Eine Zeit der Erwartung geht dem Fest der Geburt Jesu Christi voraus. „Wachet“ lautet die Botschaft, die uns in biblischen Texten oder Liedern zu Herzen gehen will. „Carpe Diem“ – „Pflücke den Tag“ – ist ein heute oft zitiertes Wort. Mir scheint, dass „Wachet“ eine noch intensivere Aufforderung in sich birgt. Ich denke an die Schüler und Studierenden, die sich in der „Fridays for Future-Bewegung“ engagieren. Ist es Zufall, dass der Globale Klimastreik am 29. November, der auch in vielen deutschen Städten Menschen auf die Straßen bringt, unmittelbar vor den Adventsbeginn fällt? Oder sagen die Akteure nicht in unsere Zeit hinein die alte Botschaft neu: „Wachet“? Sie mahnen an, dass es höchste Zeit ist, mit Entschiedenheit wirksame, nicht halbherzige Maßnahmen zu ergreifen, um der Erde als Lebensraum für alle Geschöpfe Zukunft zu geben. Es geht ums Ganze. Um Leben für alle. In dieser Bewegung. Und im Advent.

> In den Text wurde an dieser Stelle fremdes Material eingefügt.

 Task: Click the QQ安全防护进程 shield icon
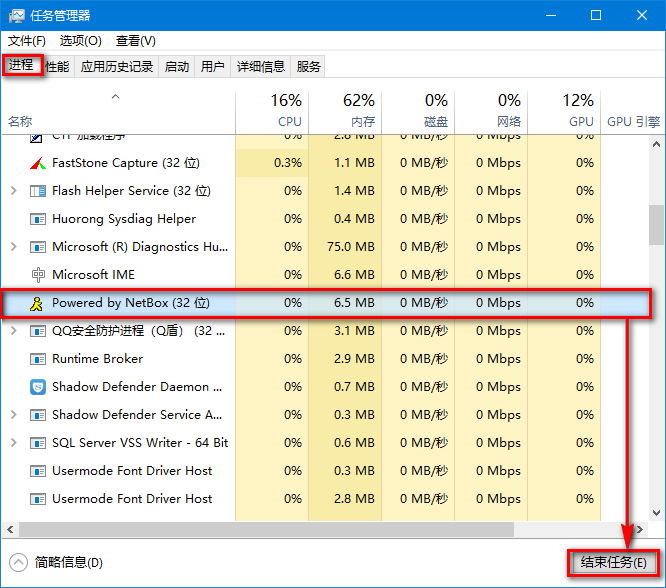(x=38, y=331)
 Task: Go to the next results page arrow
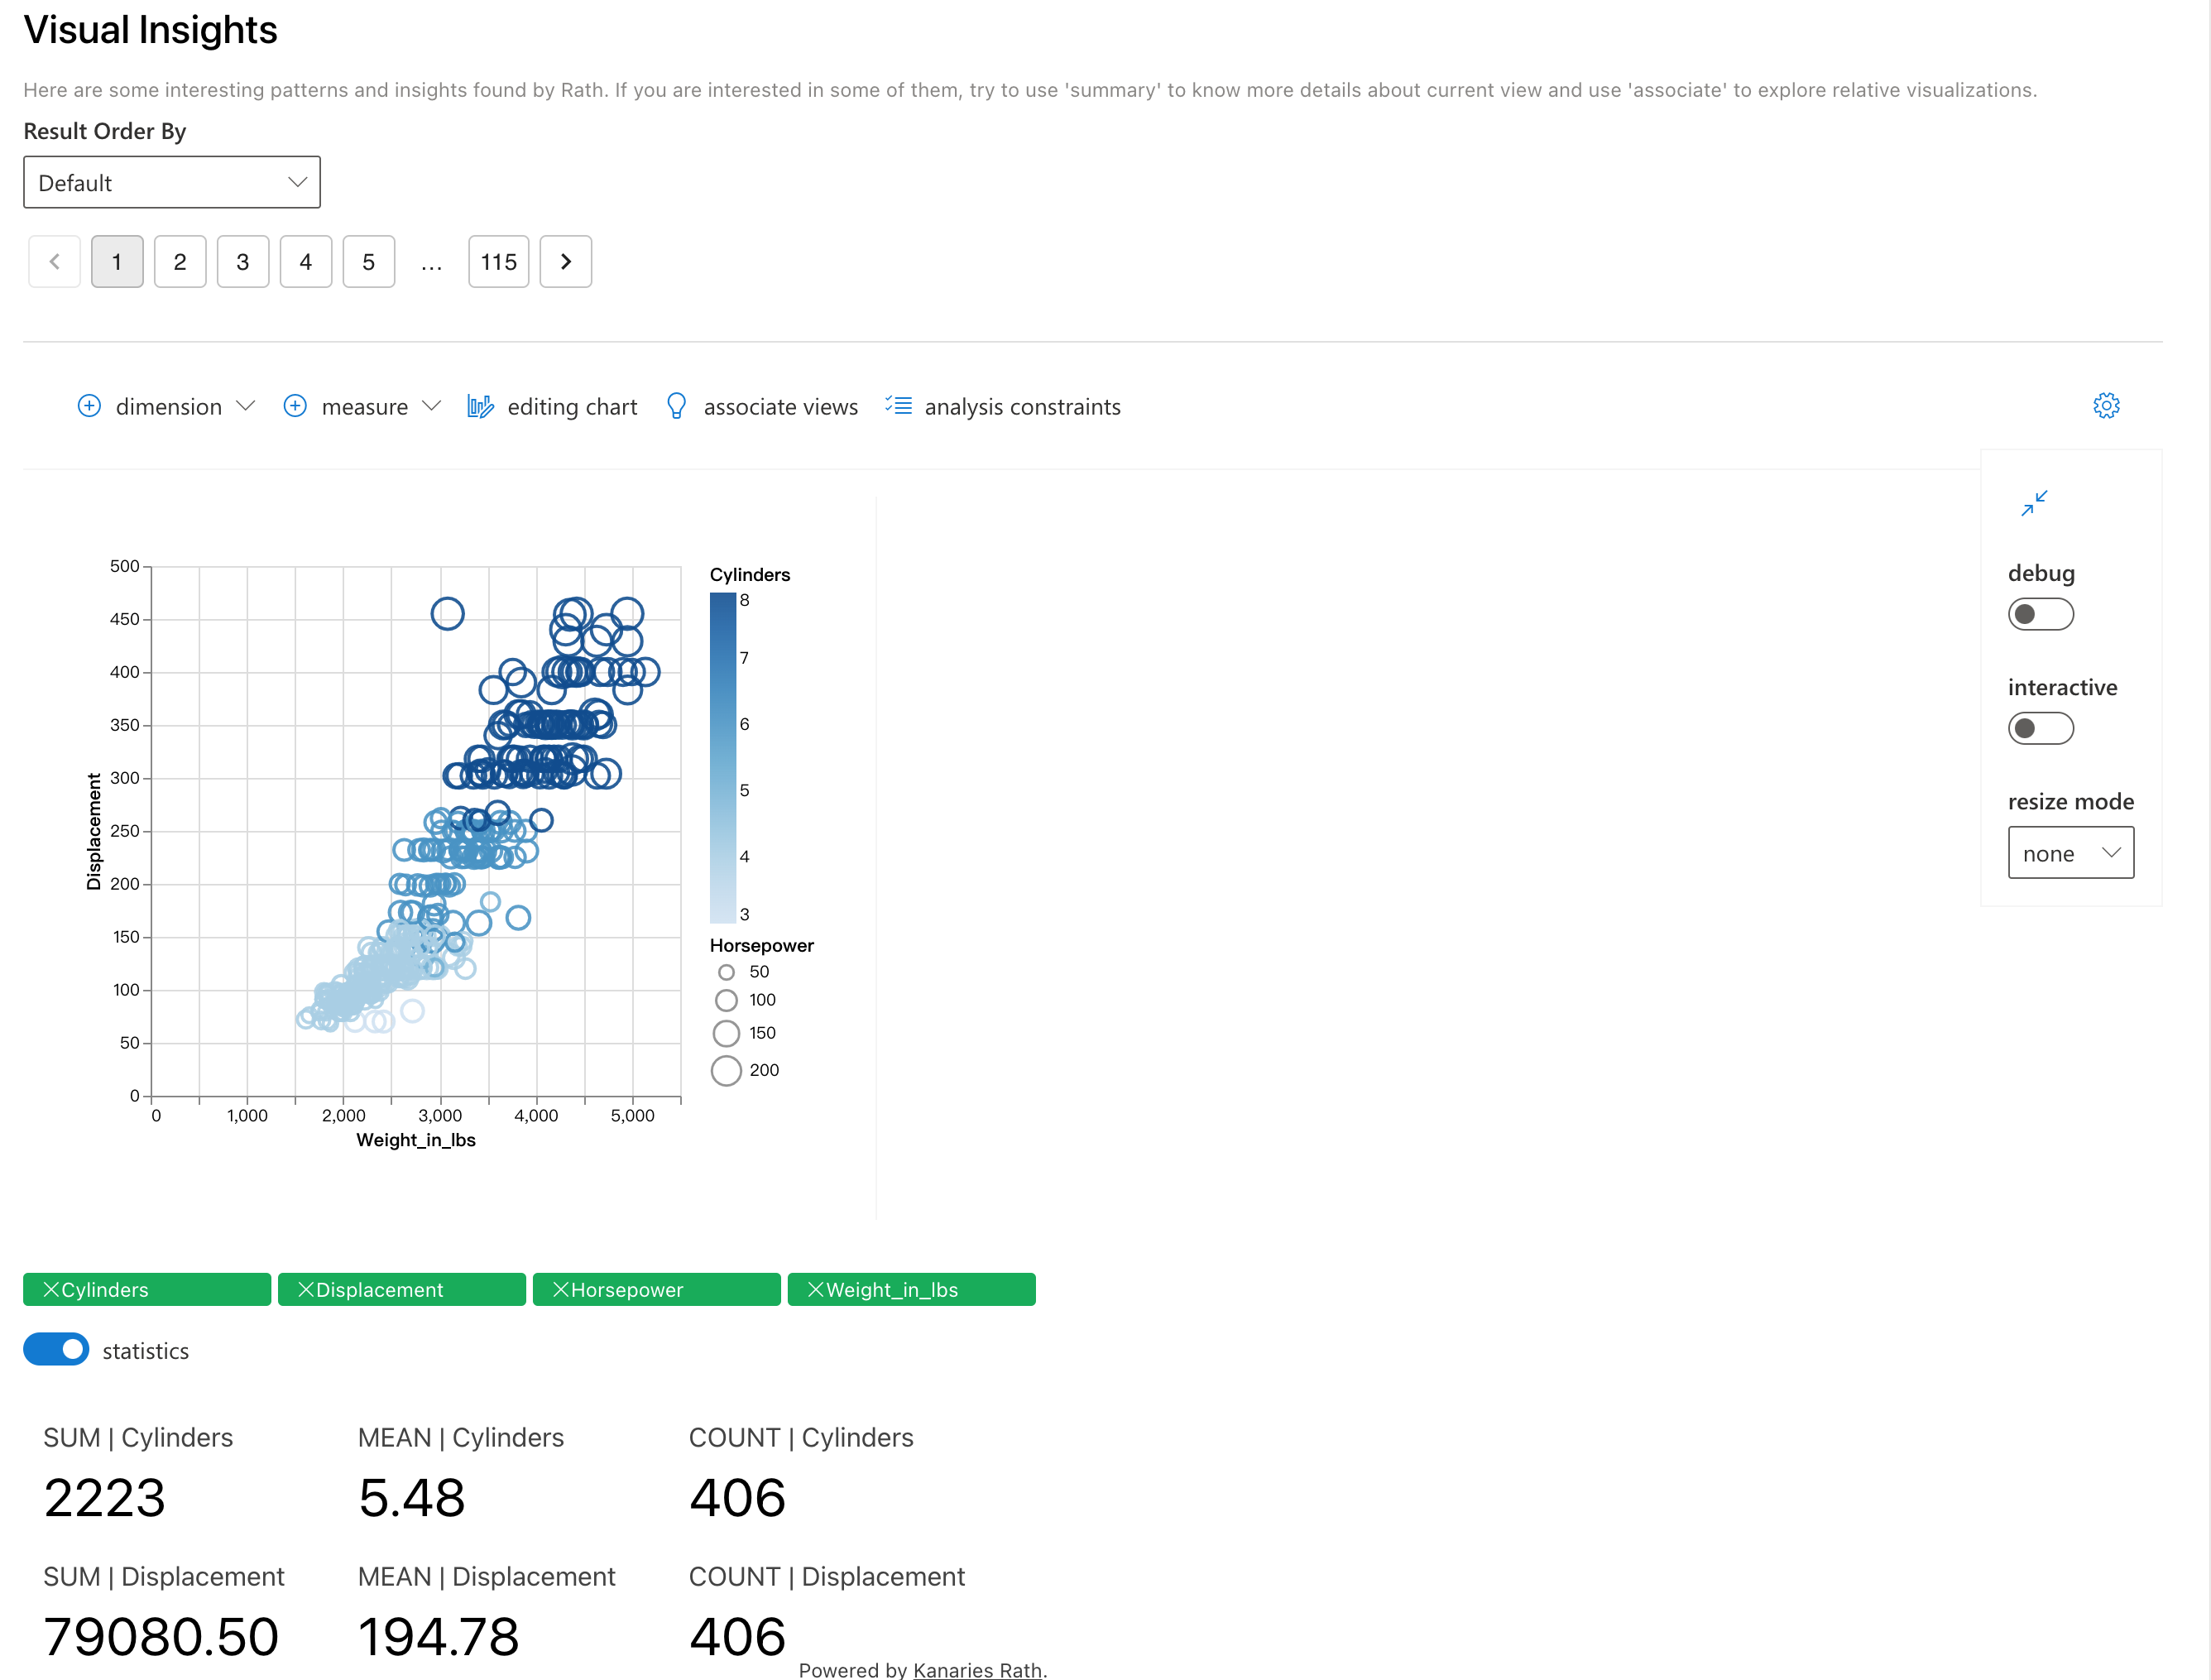(x=566, y=262)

Ein Weckruf scheint mir auch der Auftakt zum Synodalen Weg der katholischen Kirche in Deutschland, just am 1. Advent, zu sein. Viele erwarten und fordern sichtbare, spürbare Erneuerung kirchlicher Strukturen, in den brennenden Fragen von Machtverteilung, Sexualmoral, priesterlichem Dienst und dem Platz von Frauen in der Kirche. Es geht ums Ganze. In den Prozessen des Synodalen Wegs. Und im Advent.
Das Hier und Jetzt in seiner Bedeutung nicht zu verschlafen, erinnern uns die Wochen vor dem Weihnachtsfest. Advent ist Anruf, das Herz für Neues zu öffnen, mögen die Alltage auch wie eingefahrene Spuren erscheinen. Ein freundliches Wort, ein Lächeln, eine helfende Geste, ein Augenblick, geschenkte Zeit, ein lange versprochener Brief, Achtsamkeit für mich selbst und den Nächsten, ein stilles Gebet, ein angezündetes Licht in einer Kirche… Wachsamkeit kann viele Weisen haben.
Es geht ums Ganze. In meinem persönlichen Leben wie auch in Kirche, Gesellschaft und Welt. Sagt uns der Advent.
„Wachet“: Dann kann sich ereignen, was wir Weihnachten feiern: Menschwerdung. Neues Leben. Ein sich über uns öffnender Himmel. Gewahr werden, dass sich Gottes Gegenwart auch in unsere Geschichte und Tage hinein Bahn bricht. Vielleicht auf leisen Sohlen. Doch es lohnt sich, dafür wach zu sein.